Lo stato di crisi, della durata di sei mesi, permetterà di attuare una strategia di breve, lungo e medio termine che prevede l’implementazione e l’adeguamento della viabilità e dei parcheggi insieme alla realizzazione di infrastrutture di collegamento tra Taormina e altri Comuni.

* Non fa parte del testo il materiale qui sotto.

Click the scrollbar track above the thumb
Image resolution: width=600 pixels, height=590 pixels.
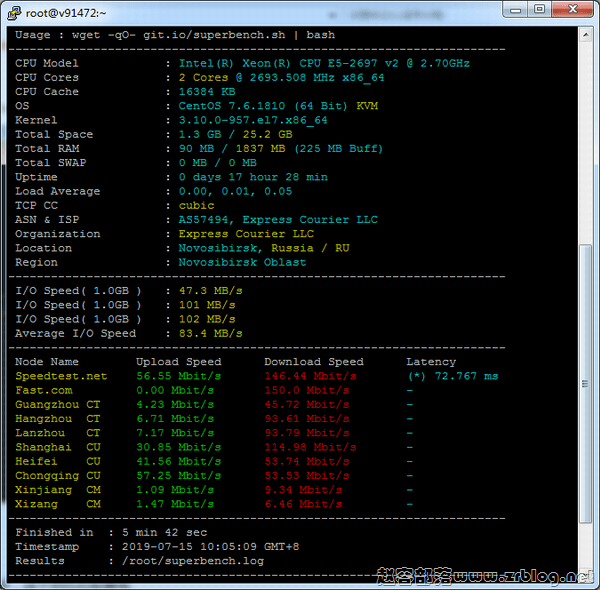tap(585, 143)
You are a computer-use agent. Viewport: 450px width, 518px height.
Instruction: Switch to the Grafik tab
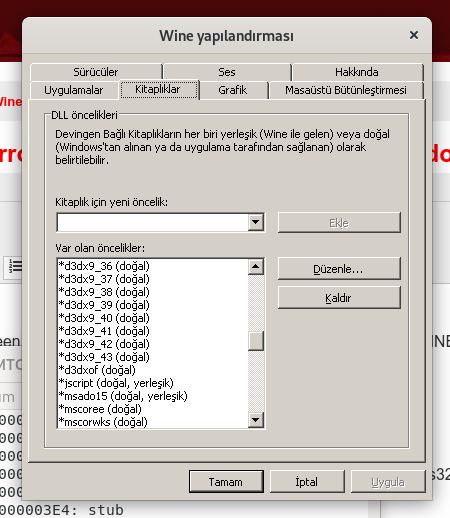click(x=233, y=90)
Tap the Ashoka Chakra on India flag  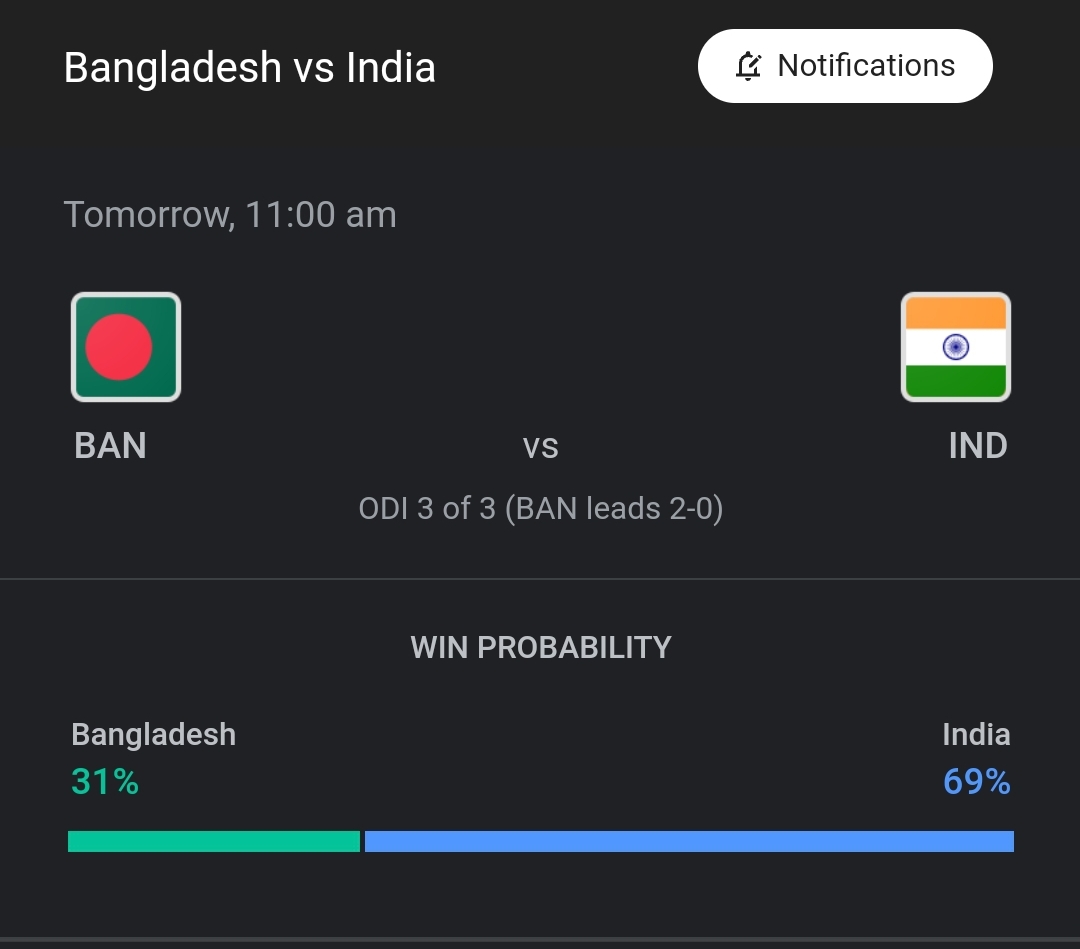pos(956,346)
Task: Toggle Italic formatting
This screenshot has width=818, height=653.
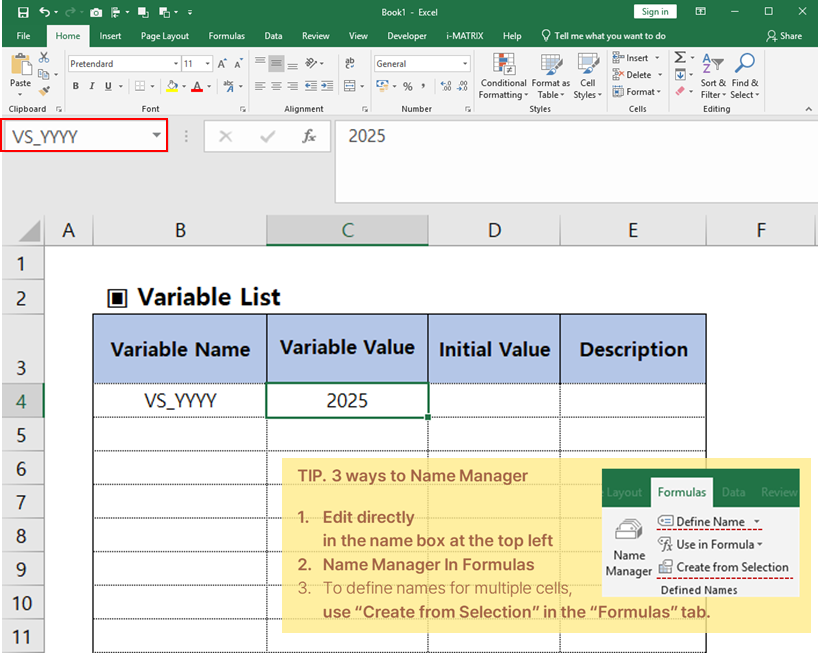Action: coord(92,87)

“Interveniamo tempestivamente – ha detto il presidente della Regione Siciliana, Renato Schifani – per garantire una maggiore capacità di risposta operativa che possa mitigare l’impatto sul territorio. La chiusura di una strada così strategica ha pesanti ricadute sia per i cittadini sia per l’economia, soprattutto in vista della stagione turistica. Per questo motivo, la Regione continuerà a garantire la massima collaborazione istituzionale con il Comune e tutti gli altri enti coinvolti per arrivare a soluzioni che possano superare l’emergenza”.
La Regione si farà carico di metà delle spese necessarie agli interventi nella prima fase dell’emergenza, ovvero 750 mila euro, a valere sul “Fondo di riserva per le spese impreviste”, dei complessivi 1,5 milioni di euro stimati dalla Protezione civile regionale, per mettere in sicurezza la viabilità residua e le aree a parcheggio. L’altra metà delle risorse sarà a carico del Comune di Taormina.
Il Piano per gli interventi urgenti prevede percorsi alternativi, vie di fuga ai fini di sicurezza e l’allestimento di parcheggi e sarà realizzato da Salvatore Cocina, dirigente generale del Dipartimento regionale della Protezione civile che è stato nominato commissario delegato per l’emergenza dal presidente della Regione.